§ Exercise
Format every line of the listing below as a JSON array of strings, one string per line, leaving out blank lines.
┌──
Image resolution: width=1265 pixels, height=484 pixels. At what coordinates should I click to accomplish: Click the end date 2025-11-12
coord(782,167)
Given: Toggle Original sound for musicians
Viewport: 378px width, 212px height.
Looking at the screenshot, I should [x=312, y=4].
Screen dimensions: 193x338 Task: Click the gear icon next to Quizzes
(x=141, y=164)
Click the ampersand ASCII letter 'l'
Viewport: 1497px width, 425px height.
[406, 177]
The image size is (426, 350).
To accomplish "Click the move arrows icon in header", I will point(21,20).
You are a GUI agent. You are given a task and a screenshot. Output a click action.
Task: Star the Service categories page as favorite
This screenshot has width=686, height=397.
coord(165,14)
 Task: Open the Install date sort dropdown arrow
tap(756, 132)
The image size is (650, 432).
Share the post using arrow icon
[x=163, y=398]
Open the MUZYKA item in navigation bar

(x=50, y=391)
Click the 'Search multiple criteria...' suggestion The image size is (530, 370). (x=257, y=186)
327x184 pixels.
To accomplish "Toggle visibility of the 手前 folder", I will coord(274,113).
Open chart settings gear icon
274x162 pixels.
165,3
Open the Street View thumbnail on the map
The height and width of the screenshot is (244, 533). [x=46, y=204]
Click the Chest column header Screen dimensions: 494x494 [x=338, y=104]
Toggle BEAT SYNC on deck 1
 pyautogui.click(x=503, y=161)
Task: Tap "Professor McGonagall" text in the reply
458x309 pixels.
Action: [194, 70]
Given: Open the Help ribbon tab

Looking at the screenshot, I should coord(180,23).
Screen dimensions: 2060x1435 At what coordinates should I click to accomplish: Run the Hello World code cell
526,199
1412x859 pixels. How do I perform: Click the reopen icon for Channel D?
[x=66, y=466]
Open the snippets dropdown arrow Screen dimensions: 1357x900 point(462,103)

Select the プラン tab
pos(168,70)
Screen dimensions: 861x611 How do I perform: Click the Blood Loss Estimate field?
└──
§ Solution to the exercise
[
  "Image resolution: width=1265 pixels, height=484 pixels. At what coordinates should I click to accomplish: Click the end date 2025-11-12",
  "coord(782,167)",
  "Given: Toggle Original sound for musicians",
  "Viewport: 378px width, 212px height.",
  "Looking at the screenshot, I should [x=312, y=4].",
  "Screen dimensions: 193x338 Task: Click the gear icon next to Quizzes",
  "(x=141, y=164)",
  "Click the ampersand ASCII letter 'l'",
  "Viewport: 1497px width, 425px height.",
  "[406, 177]",
  "The image size is (426, 350).",
  "To accomplish \"Click the move arrows icon in header\", I will point(21,20).",
  "You are a GUI agent. You are given a task and a screenshot. Output a click action.",
  "Task: Star the Service categories page as favorite",
  "This screenshot has width=686, height=397.",
  "coord(165,14)",
  " Task: Open the Install date sort dropdown arrow",
  "tap(756, 132)",
  "The image size is (650, 432).",
  "Share the post using arrow icon",
  "[x=163, y=398]",
  "Open the MUZYKA item in navigation bar",
  "(x=50, y=391)",
  "Click the 'Search multiple criteria...' suggestion The image size is (530, 370). (x=257, y=186)",
  "327x184 pixels.",
  "To accomplish \"Toggle visibility of the 手前 folder\", I will coord(274,113).",
  "Open chart settings gear icon",
  "274x162 pixels.",
  "165,3",
  "Open the Street View thumbnail on the map",
  "The height and width of the screenshot is (244, 533). [x=46, y=204]",
  "Click the Chest column header Screen dimensions: 494x494 [x=338, y=104]",
  "Toggle BEAT SYNC on deck 1",
  " pyautogui.click(x=503, y=161)",
  "Task: Tap \"Professor McGonagall\" text in the reply",
  "458x309 pixels.",
  "Action: [194, 70]",
  "Given: Open the Help ribbon tab",
  "Looking at the screenshot, I should coord(180,23).",
  "Screen dimensions: 2060x1435 At what coordinates should I click to accomplish: Run the Hello World code cell",
  "526,199",
  "1412x859 pixels. How do I perform: Click the reopen icon for Channel D?",
  "[x=66, y=466]",
  "Open the snippets dropdown arrow Screen dimensions: 1357x900 point(462,103)",
  "Select the プラン tab",
  "pos(168,70)",
  "Screen dimensions: 861x611 How do I perform: Click the Blood Loss Estimate field?"
]